実演鑑賞
満足度★★★★
小学校2年生から27歳迄、その約20年間という長い時間軸を紡いだ女性2人の心の彷徨劇。たしかに 生活環境や生き方が違う2人の女性を描いているが、何故か1人の女性が立ち上がる合わせ鏡のような存在に思える。家庭環境・境遇という条件(物質)的違い、物事に対する思考(精神)的違い、その溝のようなものが年齢とともに少しずつ大きくなり、いつの間にか疎遠になる。学校やクラスが違えば、会うことも少なくなり といった経験は誰にでもあるだろう。そんな等身大の女性を描いている。
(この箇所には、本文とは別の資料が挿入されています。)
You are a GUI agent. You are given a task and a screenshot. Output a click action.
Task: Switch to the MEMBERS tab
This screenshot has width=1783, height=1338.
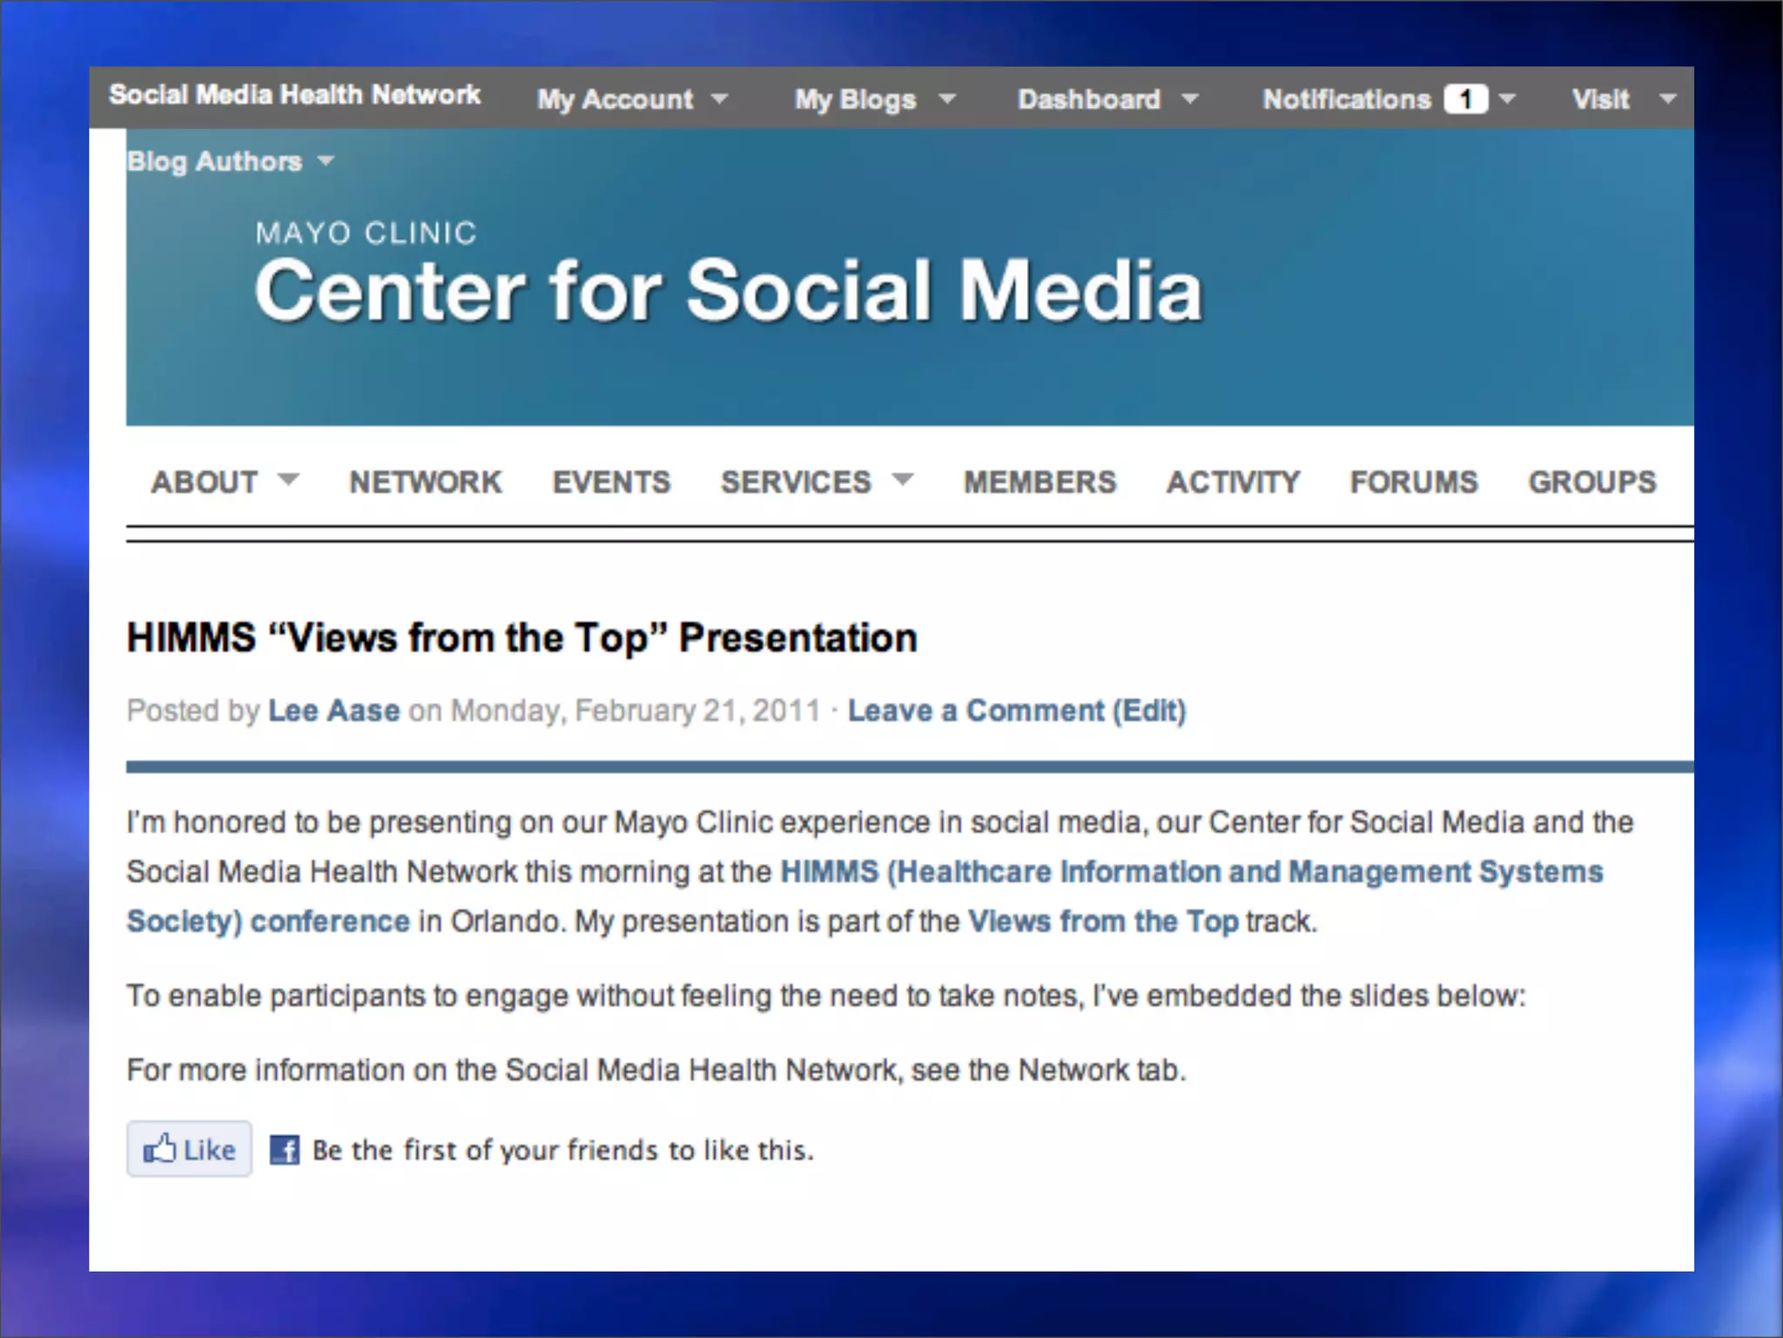coord(1040,482)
27歳迄の生き様は、順調・不遇といった対照的な描き方だが、その根本には(自己)承認欲求 その腹の底が透けて見えてくる。お互い、自分の方が自分らしく生きているといったプライドをちらつかせる。相手の中に嫌いな自分の姿をみる その不気味、不穏な感情が怖い。しかし共通点があれば独特・相違点もある。その違いを受容できるか否か を問うているような気がする。コロナ禍を経て不寛容といった風潮が広がったが、そんな世相を人間観察をするといった視点で捉えた好作品。
ちなみに、客席はL字型で座る位置によって観え方が違うかも…。